L’attività, aperta sei anni fa in franchising, ha chiuso definitivamente il 24 dicembre scorso. Per Sisani è stata una doppia sconfitta perché lei a corso Cavour ha scelto pure di viverci con la famiglia. “Non penso comunque che il problema del borgo siano, come dicono in molti, viabilità e parcheggi - precisa -. E’ vero non è un’isola pedonale e questo può inficiare il passaggio delle persone ma tutto il centro storico ha questo tipo di problema eppure altri borghi non stanno vivendo la difficile situazione di Borgo Bello. Se le attrazioni ci sono le risposte arrivano”. Per Sisani manca coesione: non c’è più dialogo fra operatori, residenti e associazioni. “C’è una situazione stagnante e poco collaborativa che non giova a nessuno e tanto meno al commercio che si trova a fare i conti anche con gli affitti in aumento e tante altre problematiche legate alla crisi economica”. 

 


“La libreria aperta a novembre 2016 - racconta - i primi anni è andata molto bene tanto che ho preso una persona ad aiutarmi. Poi la pandemia e tutto è cambiato: alla ripresa i flussi delle persone, soprattutto di giovani, sono diminuiti. Sono rimasta da sola, perché non era più sostenibile pagare uno stipendio in più, e ho tirato avanti finché ho potuto con l’aiuto di mio marito. Sono stati anni difficili e alla fine ho dovuto fare questa scelta. Anche perché Mondadori stessa vedendo il calo consistente di fatturato ha voluto chiudere”. 
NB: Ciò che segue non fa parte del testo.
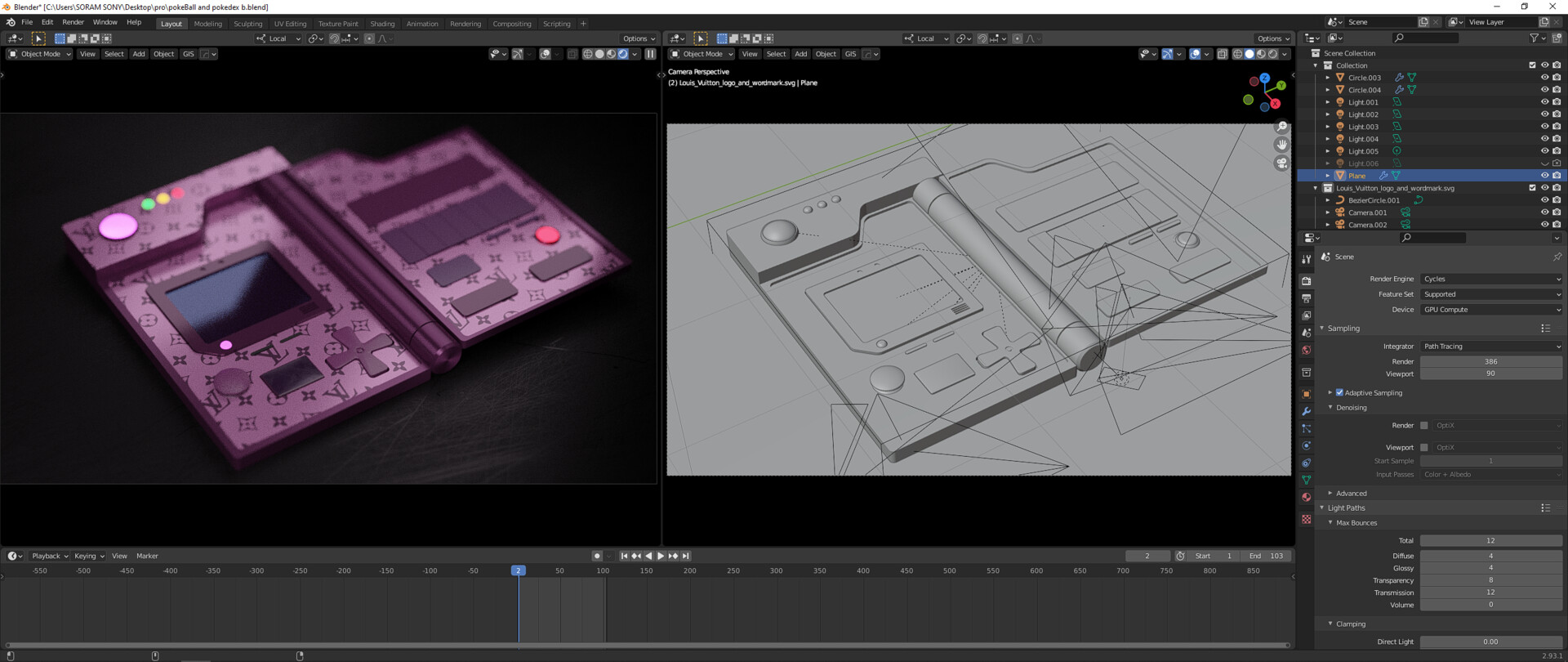Open the World properties globe icon
The width and height of the screenshot is (1568, 662).
coord(1307,351)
E come residente, va meglio? “Non me ne andrò: adoro Borgo Bello anche se, ritengo, che la maggior parte degli abitanti della zona contribuiscano a spegnere il quartiere. Pure l’amministrazione comunale ha fatto i conti con le loro lamentele per rumori, traffico e caos. Altro motivo quindi che ha contribuito a creare questa situazione desolante”. 
Federica è dispiaciuta per il suo quartiere e per la  libreria: “A rimetterci è l'intera comunità”.